Si bien hoy la crisis de la hegemonía capitalista −desde el crash financiero de 2008, tras el cual, la rentabilidad dependía más y más del apoyo político directo (rescates, austeridad)−, propició una crisis generalizada de la política y socavó el funcionamiento de la misma democracia liberal, las condiciones sociales (anomia, atomización) y las respuestas a ella dada la debilidad o inexistencia de la izquierda organizada en muchos países (como EU), son diferentes a la crisis que produjo al fascismo. En condiciones así, como escribía Gramsci (t.ly/VB-GU), lo que se obtiene no es surgimiento de nuevos movimientos de masas (reaccionarios o revolucionarios), sino mutación de lo viejo: “la personalización extrema de la política” y surgimiento de líderes cesaristas/bonapartistas (como hoy Trump, Erdoğan, Modi, Putin et al.).
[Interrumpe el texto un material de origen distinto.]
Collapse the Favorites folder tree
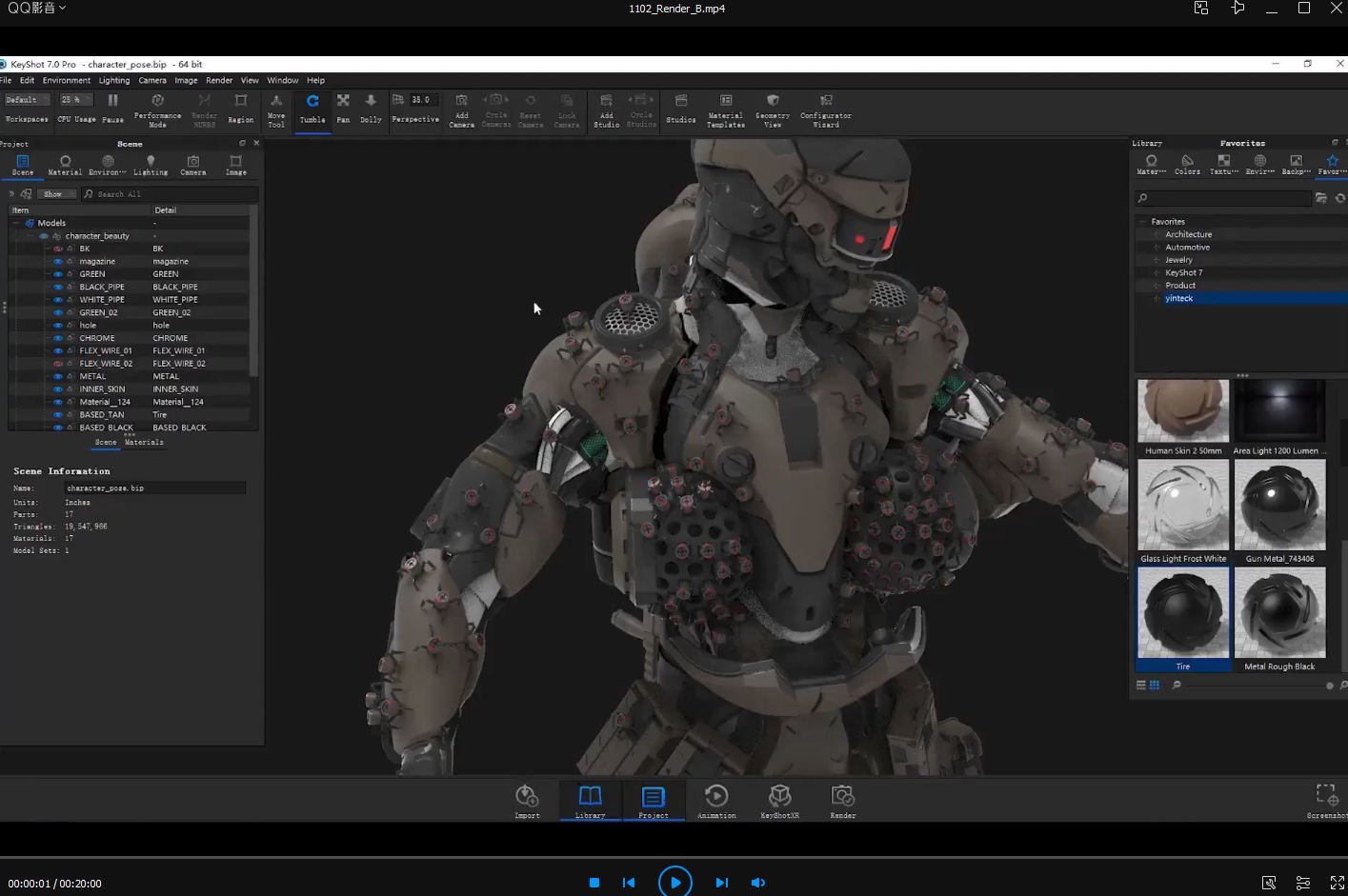 click(x=1142, y=222)
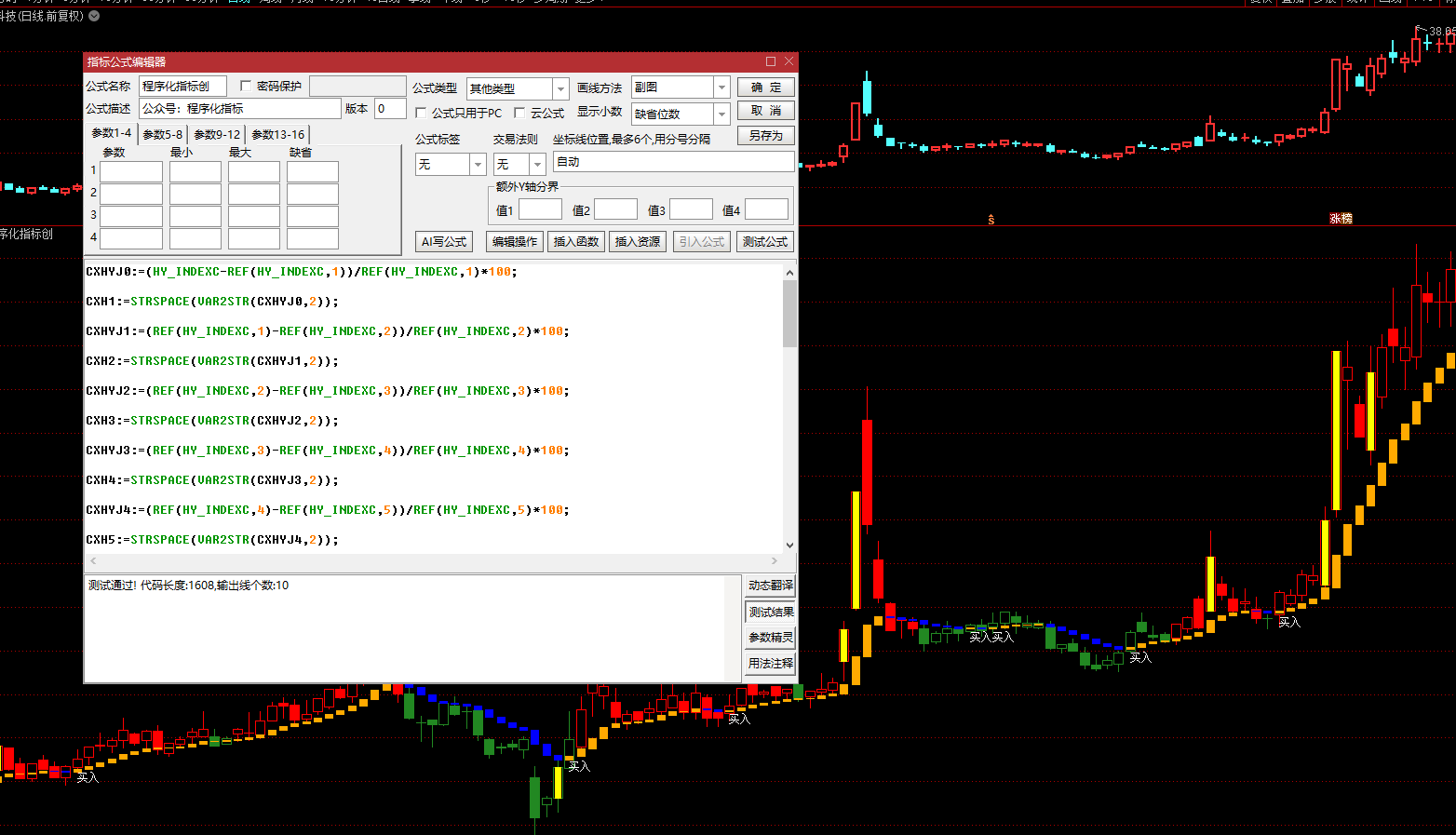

Es en este contexto −como bien apunta Adam Tooze−, que “el atajo mental del ‘interregno’”, en vez de iluminar, lo que hace es “transmitir una filosofía de la historia que oscurece cómo llegamos a dónde estamos y nos impide reflexionar sobre el presente” (t.ly/QNuS7); las diferencias de las épocas son demasiado grandes y “haríamos mejor cambiando los fantasmas históricos por nuevos proyectos políticos enfocados en la actualidad” (t.ly/tLNab).
Hace dos años, en su último texto antes de la muerte, Mike Davis, el gran marxista y urbanista estadunidense, de modo parecido, lamentaba que “todo el mundo citaba a Gramsci sobre el ‘interregno’”, como un modo de aferrarse a una esperanza “que algo nuevo nacerá pronto”. “Y yo lo dudo”, apuntaba. Lo que en cambio había que diagnosticar, según él, “era un tumor cerebral de la clase dominante: una creciente incapacidad para lograr una comprensión coherente del cambio global como base para definir intereses comunes y formular estrategias” (t.ly/V5C98). El hecho que no estamos en un “interregno” parecido al de la época del surgimiento de los fascismos, no significa que no sea una época mórbida. Sólo diferente.